FCC Interpretation of “Personal Privacy”
The FCC held that a corporation lacks “personal privacy” within the meaning of FOIA’s Exemption 7(C). The FCC concluded that this interpretation fell within the FOIA Exemption’s “purpose to protect key players in an investigation—targets, witnesses, and law enforcement officers—from the ‘literal embarrassment and danger’ that an individual might suffer, rather than the ‘more abstract impact’ that a corporation might suffer.”
Third Circuit Court of Appeals Reverses FCC Ruling, Finds Corporations Have "Personal Privacy"

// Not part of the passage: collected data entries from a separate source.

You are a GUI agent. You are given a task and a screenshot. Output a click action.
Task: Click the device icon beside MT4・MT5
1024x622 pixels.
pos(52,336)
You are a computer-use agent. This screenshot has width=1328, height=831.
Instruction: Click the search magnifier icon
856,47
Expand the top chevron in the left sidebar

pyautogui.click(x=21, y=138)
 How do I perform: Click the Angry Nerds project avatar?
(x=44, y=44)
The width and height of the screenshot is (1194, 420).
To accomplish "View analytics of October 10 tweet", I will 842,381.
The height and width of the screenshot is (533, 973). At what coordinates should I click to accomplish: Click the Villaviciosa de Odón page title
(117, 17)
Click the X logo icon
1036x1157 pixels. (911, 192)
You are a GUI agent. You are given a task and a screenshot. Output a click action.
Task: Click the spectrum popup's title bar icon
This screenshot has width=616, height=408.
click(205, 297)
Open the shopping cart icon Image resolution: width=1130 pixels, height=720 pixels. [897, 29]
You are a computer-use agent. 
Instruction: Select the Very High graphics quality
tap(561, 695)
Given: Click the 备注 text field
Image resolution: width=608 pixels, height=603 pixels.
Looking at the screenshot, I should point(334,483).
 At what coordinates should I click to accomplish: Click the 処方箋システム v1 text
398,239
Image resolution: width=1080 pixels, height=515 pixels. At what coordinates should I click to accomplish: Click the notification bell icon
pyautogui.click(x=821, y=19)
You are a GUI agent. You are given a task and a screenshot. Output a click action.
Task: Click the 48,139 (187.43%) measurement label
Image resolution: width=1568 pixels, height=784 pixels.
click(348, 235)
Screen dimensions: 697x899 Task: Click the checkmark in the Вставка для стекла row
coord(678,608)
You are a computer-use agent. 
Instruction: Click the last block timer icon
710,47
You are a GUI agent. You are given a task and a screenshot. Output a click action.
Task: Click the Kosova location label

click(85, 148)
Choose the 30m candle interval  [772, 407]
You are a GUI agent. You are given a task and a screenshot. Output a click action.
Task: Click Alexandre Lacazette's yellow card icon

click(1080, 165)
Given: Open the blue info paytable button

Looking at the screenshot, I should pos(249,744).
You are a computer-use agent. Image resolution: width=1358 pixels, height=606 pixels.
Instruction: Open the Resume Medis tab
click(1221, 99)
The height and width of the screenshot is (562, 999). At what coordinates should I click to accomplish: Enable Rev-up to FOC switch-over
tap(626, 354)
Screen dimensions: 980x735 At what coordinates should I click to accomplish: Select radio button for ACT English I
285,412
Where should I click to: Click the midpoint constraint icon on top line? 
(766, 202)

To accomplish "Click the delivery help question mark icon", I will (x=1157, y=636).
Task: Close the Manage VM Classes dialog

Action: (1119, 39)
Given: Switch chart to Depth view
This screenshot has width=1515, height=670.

The Third Circuit agreed with AT&T that the FCC incorrectly interpreted FOIA’s Exemption 7(C) when it held that a corporation lacks the “personal privacy” protected by that exemption. Exemption 7(C) protects from mandatory disclosure “records or information compiled for law enforcement purposes, but only to the extent that the production of such law enforcement records or information … could reasonably be expected to constitute an unwarranted invasion of personal privacy.”3
The Third Circuit noted that although FOIA does not define “personal,” it does define “person” to include “an individual, partnership, corporation, association or public or private organization other than an agency.”4 The court found that FOIA’s other exemptions demonstrate that Congress knew how to refer solely to human beings (to the exclusion of corporations and other legal entities) when it wanted to. Because FOIA defines “person” to include a corporation, the court held that the adjective form of “person”—“personal”—indicates that the Exemption applies to corporations. Further, the court found that a reading of “personal privacy” to exclude corporations would undermine the purpose of Exemption 7(C) by discouraging corporations from cooperating in federal agency investigations.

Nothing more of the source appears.